*What this task involves*.
A complete, exact retyping of the data below is required.

*** Records to use Section Begins ***

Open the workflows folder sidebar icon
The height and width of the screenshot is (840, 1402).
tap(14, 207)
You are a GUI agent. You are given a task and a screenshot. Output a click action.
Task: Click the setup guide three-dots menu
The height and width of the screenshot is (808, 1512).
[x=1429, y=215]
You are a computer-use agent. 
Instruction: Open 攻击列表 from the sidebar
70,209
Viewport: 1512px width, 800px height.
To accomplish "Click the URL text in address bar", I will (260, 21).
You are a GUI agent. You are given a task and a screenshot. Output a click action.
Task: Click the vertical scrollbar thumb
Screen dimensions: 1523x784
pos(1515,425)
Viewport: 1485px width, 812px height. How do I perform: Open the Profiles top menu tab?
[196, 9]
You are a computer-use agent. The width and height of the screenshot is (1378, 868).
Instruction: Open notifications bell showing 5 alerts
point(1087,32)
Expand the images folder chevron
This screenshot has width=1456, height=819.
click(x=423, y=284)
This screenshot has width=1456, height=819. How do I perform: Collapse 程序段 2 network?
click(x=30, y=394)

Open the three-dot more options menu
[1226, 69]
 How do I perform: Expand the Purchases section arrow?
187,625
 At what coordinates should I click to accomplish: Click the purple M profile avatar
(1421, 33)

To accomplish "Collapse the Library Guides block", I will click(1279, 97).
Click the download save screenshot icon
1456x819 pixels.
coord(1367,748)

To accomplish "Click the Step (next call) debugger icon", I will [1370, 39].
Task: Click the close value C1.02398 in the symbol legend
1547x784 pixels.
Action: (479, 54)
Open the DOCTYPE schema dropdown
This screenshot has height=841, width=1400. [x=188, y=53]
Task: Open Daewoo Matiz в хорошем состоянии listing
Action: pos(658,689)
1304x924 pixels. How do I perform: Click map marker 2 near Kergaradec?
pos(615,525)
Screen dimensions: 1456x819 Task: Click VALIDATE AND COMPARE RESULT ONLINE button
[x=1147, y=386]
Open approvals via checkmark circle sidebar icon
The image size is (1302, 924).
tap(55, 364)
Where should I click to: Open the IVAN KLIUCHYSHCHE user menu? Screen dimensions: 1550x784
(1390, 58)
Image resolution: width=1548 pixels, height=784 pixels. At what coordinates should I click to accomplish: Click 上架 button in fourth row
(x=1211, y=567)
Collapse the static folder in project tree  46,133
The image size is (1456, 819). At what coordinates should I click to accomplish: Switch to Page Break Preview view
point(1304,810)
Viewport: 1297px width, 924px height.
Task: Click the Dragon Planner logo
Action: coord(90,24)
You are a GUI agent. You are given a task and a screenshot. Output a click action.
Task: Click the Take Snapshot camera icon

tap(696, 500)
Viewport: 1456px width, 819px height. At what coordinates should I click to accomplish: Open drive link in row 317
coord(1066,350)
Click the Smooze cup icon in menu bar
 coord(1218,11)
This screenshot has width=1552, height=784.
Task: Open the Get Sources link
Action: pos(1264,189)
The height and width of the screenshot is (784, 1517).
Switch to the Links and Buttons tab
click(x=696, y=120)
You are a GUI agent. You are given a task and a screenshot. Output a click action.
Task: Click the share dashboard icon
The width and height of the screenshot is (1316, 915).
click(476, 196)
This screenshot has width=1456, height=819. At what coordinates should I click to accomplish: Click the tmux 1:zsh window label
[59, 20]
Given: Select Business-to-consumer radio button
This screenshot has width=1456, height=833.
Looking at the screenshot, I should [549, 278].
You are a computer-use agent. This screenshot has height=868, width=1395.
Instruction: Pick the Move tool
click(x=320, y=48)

*** Records to use Section Ends ***

*Solution*.
Open the workflows folder sidebar icon
The height and width of the screenshot is (840, 1402).
tap(14, 207)
You are a GUI agent. You are given a task and a screenshot. Output a click action.
Task: Click the setup guide three-dots menu
The height and width of the screenshot is (808, 1512).
[x=1429, y=215]
You are a computer-use agent. 
Instruction: Open 攻击列表 from the sidebar
70,209
Viewport: 1512px width, 800px height.
To accomplish "Click the URL text in address bar", I will (260, 21).
You are a GUI agent. You are given a task and a screenshot. Output a click action.
Task: Click the vertical scrollbar thumb
Screen dimensions: 1523x784
pos(1515,425)
Viewport: 1485px width, 812px height. How do I perform: Open the Profiles top menu tab?
[196, 9]
You are a computer-use agent. The width and height of the screenshot is (1378, 868).
Instruction: Open notifications bell showing 5 alerts
point(1087,32)
Expand the images folder chevron
This screenshot has width=1456, height=819.
click(x=423, y=284)
This screenshot has width=1456, height=819. How do I perform: Collapse 程序段 2 network?
click(x=30, y=394)

Open the three-dot more options menu
[1226, 69]
 How do I perform: Expand the Purchases section arrow?
187,625
 At what coordinates should I click to accomplish: Click the purple M profile avatar
(1421, 33)

To accomplish "Collapse the Library Guides block", I will click(1279, 97).
Click the download save screenshot icon
1456x819 pixels.
coord(1367,748)

To accomplish "Click the Step (next call) debugger icon", I will [1370, 39].
Task: Click the close value C1.02398 in the symbol legend
1547x784 pixels.
Action: (479, 54)
Open the DOCTYPE schema dropdown
This screenshot has height=841, width=1400. [x=188, y=53]
Task: Open Daewoo Matiz в хорошем состоянии listing
Action: pos(658,689)
1304x924 pixels. How do I perform: Click map marker 2 near Kergaradec?
pos(615,525)
Screen dimensions: 1456x819 Task: Click VALIDATE AND COMPARE RESULT ONLINE button
[x=1147, y=386]
Open approvals via checkmark circle sidebar icon
The image size is (1302, 924).
tap(55, 364)
Where should I click to: Open the IVAN KLIUCHYSHCHE user menu? Screen dimensions: 1550x784
(1390, 58)
Image resolution: width=1548 pixels, height=784 pixels. At what coordinates should I click to accomplish: Click 上架 button in fourth row
(x=1211, y=567)
Collapse the static folder in project tree  46,133
The image size is (1456, 819). At what coordinates should I click to accomplish: Switch to Page Break Preview view
point(1304,810)
Viewport: 1297px width, 924px height.
Task: Click the Dragon Planner logo
Action: coord(90,24)
You are a GUI agent. You are given a task and a screenshot. Output a click action.
Task: Click the Take Snapshot camera icon

tap(696, 500)
Viewport: 1456px width, 819px height. At what coordinates should I click to accomplish: Open drive link in row 317
coord(1066,350)
Click the Smooze cup icon in menu bar
 coord(1218,11)
This screenshot has width=1552, height=784.
Task: Open the Get Sources link
Action: pos(1264,189)
The height and width of the screenshot is (784, 1517).
Switch to the Links and Buttons tab
click(x=696, y=120)
You are a GUI agent. You are given a task and a screenshot. Output a click action.
Task: Click the share dashboard icon
The width and height of the screenshot is (1316, 915).
click(476, 196)
This screenshot has width=1456, height=819. At what coordinates should I click to accomplish: Click the tmux 1:zsh window label
[59, 20]
Given: Select Business-to-consumer radio button
This screenshot has width=1456, height=833.
Looking at the screenshot, I should [549, 278].
You are a computer-use agent. This screenshot has height=868, width=1395.
Instruction: Pick the Move tool
click(x=320, y=48)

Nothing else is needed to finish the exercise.